◆ Task details ◆
Exactly the lines from the one containing "Collapse the class T fold marker" through the final line of the data are to be written out again, with nothing added.

◆ Collection entries ◆
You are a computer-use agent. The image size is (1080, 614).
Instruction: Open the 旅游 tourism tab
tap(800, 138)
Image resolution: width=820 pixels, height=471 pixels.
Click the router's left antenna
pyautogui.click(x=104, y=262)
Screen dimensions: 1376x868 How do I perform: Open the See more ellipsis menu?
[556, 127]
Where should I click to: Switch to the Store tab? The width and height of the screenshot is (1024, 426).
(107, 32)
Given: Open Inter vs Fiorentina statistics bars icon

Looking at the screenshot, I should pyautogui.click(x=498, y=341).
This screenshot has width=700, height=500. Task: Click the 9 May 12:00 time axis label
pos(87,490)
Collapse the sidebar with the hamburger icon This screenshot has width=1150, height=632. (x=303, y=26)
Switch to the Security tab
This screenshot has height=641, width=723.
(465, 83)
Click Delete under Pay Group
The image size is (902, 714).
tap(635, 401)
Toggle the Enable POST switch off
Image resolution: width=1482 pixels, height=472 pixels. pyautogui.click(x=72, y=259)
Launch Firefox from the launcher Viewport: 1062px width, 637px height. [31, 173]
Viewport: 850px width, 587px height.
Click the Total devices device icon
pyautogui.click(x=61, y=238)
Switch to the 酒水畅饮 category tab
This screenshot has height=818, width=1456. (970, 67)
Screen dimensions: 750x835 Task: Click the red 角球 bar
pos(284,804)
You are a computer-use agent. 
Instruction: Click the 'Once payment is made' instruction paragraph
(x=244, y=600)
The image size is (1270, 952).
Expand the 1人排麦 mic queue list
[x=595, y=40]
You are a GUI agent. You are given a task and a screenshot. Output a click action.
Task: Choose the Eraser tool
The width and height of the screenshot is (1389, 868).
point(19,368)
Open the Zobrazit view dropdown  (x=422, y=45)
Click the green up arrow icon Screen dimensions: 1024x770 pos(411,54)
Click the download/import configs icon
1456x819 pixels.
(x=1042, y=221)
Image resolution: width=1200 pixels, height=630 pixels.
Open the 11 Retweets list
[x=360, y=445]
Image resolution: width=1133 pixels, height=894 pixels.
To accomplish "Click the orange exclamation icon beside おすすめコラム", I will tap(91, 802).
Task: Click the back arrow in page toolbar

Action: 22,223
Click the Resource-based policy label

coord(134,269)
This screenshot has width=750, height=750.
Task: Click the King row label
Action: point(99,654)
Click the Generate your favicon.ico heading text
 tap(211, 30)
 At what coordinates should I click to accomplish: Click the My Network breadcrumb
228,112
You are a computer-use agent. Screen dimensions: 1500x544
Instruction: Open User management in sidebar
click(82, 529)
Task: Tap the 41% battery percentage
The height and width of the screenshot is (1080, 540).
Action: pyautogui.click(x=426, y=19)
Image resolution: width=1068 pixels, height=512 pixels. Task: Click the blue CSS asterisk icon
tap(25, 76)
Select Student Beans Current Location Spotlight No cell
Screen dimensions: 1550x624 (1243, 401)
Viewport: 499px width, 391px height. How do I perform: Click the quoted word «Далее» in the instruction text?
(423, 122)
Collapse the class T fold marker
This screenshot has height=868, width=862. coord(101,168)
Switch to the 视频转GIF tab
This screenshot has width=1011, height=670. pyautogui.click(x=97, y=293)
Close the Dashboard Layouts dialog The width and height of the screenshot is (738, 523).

◆ Exercise response ◆
Collapse the class T fold marker
This screenshot has height=868, width=862. coord(101,168)
Switch to the 视频转GIF tab
This screenshot has width=1011, height=670. pyautogui.click(x=97, y=293)
Close the Dashboard Layouts dialog The width and height of the screenshot is (738, 523).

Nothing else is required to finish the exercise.